Goal — Rewrite the stretch of rows from the line containing "The width and height of the screenshot is (1120, 683)." through the line containing "The width and height of the screenshot is (1811, 968)." as a JSON list of strings, with one string per line and blank lines omitted.

╔══

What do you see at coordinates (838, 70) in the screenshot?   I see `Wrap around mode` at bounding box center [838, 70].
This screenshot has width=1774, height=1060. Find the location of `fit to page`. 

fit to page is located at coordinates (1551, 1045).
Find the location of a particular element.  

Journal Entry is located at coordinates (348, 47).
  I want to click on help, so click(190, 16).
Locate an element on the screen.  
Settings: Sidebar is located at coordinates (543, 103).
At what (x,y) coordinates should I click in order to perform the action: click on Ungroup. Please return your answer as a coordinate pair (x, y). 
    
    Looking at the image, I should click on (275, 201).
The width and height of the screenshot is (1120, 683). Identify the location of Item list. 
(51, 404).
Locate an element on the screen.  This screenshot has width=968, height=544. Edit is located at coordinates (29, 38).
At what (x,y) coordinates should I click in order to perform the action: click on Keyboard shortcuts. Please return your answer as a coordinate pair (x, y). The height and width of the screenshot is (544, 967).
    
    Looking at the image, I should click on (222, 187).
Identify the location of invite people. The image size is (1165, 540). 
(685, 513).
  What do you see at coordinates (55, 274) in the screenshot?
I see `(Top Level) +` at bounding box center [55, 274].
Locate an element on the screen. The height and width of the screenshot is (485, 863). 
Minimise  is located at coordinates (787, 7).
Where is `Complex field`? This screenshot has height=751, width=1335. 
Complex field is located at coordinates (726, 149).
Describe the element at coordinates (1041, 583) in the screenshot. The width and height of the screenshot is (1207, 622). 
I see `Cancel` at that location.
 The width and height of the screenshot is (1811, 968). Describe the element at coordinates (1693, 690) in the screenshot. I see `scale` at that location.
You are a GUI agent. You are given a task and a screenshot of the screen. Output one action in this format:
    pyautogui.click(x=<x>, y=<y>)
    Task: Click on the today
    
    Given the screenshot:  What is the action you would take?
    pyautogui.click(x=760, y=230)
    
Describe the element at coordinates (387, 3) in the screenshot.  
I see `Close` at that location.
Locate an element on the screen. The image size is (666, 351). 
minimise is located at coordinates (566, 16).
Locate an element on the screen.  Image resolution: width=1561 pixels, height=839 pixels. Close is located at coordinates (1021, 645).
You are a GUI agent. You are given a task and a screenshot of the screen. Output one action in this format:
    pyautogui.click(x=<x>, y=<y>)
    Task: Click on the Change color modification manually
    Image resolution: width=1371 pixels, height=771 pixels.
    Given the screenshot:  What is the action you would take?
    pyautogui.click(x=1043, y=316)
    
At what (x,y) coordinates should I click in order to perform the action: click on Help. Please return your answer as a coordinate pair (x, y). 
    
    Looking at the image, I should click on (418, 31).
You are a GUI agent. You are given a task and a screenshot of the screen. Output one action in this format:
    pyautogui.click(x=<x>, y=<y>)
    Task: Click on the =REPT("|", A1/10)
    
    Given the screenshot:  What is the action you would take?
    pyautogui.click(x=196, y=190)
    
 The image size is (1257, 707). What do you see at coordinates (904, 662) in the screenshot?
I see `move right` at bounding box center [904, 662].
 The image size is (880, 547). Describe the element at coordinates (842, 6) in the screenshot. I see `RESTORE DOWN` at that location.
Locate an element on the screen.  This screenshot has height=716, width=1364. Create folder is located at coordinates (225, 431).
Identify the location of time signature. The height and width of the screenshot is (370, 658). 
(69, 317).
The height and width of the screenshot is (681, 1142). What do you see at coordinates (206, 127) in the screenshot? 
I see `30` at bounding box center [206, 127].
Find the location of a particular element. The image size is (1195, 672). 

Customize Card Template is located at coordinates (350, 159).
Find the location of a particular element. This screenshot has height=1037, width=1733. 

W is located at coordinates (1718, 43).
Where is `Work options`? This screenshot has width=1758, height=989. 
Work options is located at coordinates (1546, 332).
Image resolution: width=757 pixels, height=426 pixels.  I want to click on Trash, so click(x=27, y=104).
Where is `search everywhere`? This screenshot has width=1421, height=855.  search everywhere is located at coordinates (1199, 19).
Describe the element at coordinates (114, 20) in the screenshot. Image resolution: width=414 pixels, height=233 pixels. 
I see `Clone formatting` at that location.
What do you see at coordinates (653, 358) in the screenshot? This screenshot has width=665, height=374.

╚══

Task output —
[
  "The width and height of the screenshot is (1120, 683). Identify the location of Item list. ",
  "(51, 404).",
  "Locate an element on the screen.  This screenshot has width=968, height=544. Edit is located at coordinates (29, 38).",
  "At what (x,y) coordinates should I click in order to perform the action: click on Keyboard shortcuts. Please return your answer as a coordinate pair (x, y). The height and width of the screenshot is (544, 967).",
  "    Looking at the image, I should click on (222, 187).",
  "Identify the location of invite people. The image size is (1165, 540). ",
  "(685, 513).",
  "  What do you see at coordinates (55, 274) in the screenshot?",
  "I see `(Top Level) +` at bounding box center [55, 274].",
  "Locate an element on the screen. The height and width of the screenshot is (485, 863). ",
  "Minimise  is located at coordinates (787, 7).",
  "Where is `Complex field`? This screenshot has height=751, width=1335. ",
  "Complex field is located at coordinates (726, 149).",
  "Describe the element at coordinates (1041, 583) in the screenshot. The width and height of the screenshot is (1207, 622). ",
  "I see `Cancel` at that location.",
  " The width and height of the screenshot is (1811, 968). Describe the element at coordinates (1693, 690) in the screenshot. I see `scale` at that location."
]